LVEF(T): left ventricular ejection fraction Teicholz method, LVEF (S): left ventricular ejection fraction Simpson method, FS: fraction shortening, TAPSE: tricuspid annular, plane systolic excursion, GLS: global longitudinal strain.

The most common ECG abnormalities were impulse generation disturbances and repolarization disorders (Appendix 2). There were no events of thromboembolism, peripheral vascular disease, coronary disease, or stroke.

It can be seen in Figure 2 how the LVEF evaluated with the Simpson method decreases from the start of treatment as the accumulated doses of anthracyclines are given. It is significant with values of accumulate anthracycline dose over 150 mg/m2 (Figure 2).

Figure 2 Changes in left ventricular ejection fraction by Simpson method by type of leukemia (evaluated with Wilcoxon test, statistically significant differences p <0.05). 

In patients with high-risk leukemia, the factors related to cardiotoxicity were the presence of systemic arterial hypertension at any time of treatment with an OR: 8.57 (IC 95%: 1.35-54.35) p: 0.022, pulmonary hypertension with an OR: 4.11 (IC 95%: 1.12-15.05) p: 0.038, the global longitudinal myocardial deformation delta (global longitudinal myocardial deformation difference greater than 15%) with an OR: 19.5 (CI 95%: 4.57-83.09) p <0.000 and the decrease in LVEF (S) by more than ten percentage points with respect to the baseline evaluation by echocardiogram, with an OR: 56 (CI 95%: 6.31- 496) p< 0.000.

When performing the Wilcoxon test analysis for paired samples, a statistically significant difference was observed for LVEF (S) p: 0.018 and global longitudinal myocardial deformation p: 0.004 between the baseline echocardiogram evaluation and the evaluation after receiving 150 mg / m2 of doxorubicin.

Serum biomarker analysis

No relationship was observed between the presence of cardiac involvement and alteration in TnI or TnT (Appendix 3).

Acute lymphoid leukemia standard risk: no patient presented elevation in serum biomarkers throughout all evaluations.

Acute lymphoid leukemia intermediate risk: 69% of patients with acute lymphoid leukemia intermediate-risk had no abnormality in serum biomarkers. There was an elevation of brain natriuretic peptide in 12 patients (29.3%), 11 after intensification, and one patient in the end-of-treatment evaluation.

In two patients with altered biomarkers, an associated repolarization disorder was found, without echocardiographic manifestations. Elevation of TnT was found in one patient; in the last evaluation, this patient presented LVEF <53% asymptomatic.

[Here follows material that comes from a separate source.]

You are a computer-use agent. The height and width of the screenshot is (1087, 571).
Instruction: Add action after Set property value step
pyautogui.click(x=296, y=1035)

Acute lymphoid leukemia high risk: There was no alteration in TnT or TnI. In 8 patients (24.2%), brain natriuretic peptide elevation> 100 pg/mL was found during the study. One patient with elevated brain natriuretic peptide at the end of induction had a severe infection associated with it. At the time of the third evaluation (at the end of the second high-risk block 2), three patients presented elevation of brain natriuretic peptide secondary to cardiomyopathy in the clinical context of infection; in 2 patients, an elevation not related to infection was found. At the last evaluation, two patients had elevated brain natriuretic peptide, none related to infection or sepsis.

Acute myeloid leukemia: No patient presented alterations in troponin T or troponin I. Regarding brain natriuretic peptide, one patient presented elevation at diagnosis with recovery to normal values during follow-up, two presented elevation in the third evaluation (after the second 7+3 cycle), and three at the end of the treatment, one of them persisted with the abnormal value from the previous measurement.

Discussion

Cardiovascular compromise is the most frequent adverse effect, with a deterioration in the quality and life expectancy of children cured of acute leukemias 18,19. The prospective methodology of this study allowed the real-time evaluation of the identification of early-onset cardiovascular compromise. Few prospective studies evaluate this complication; a critical aspect for identifying and reporting early toxicity is the difference in times used by the different authors 19,20.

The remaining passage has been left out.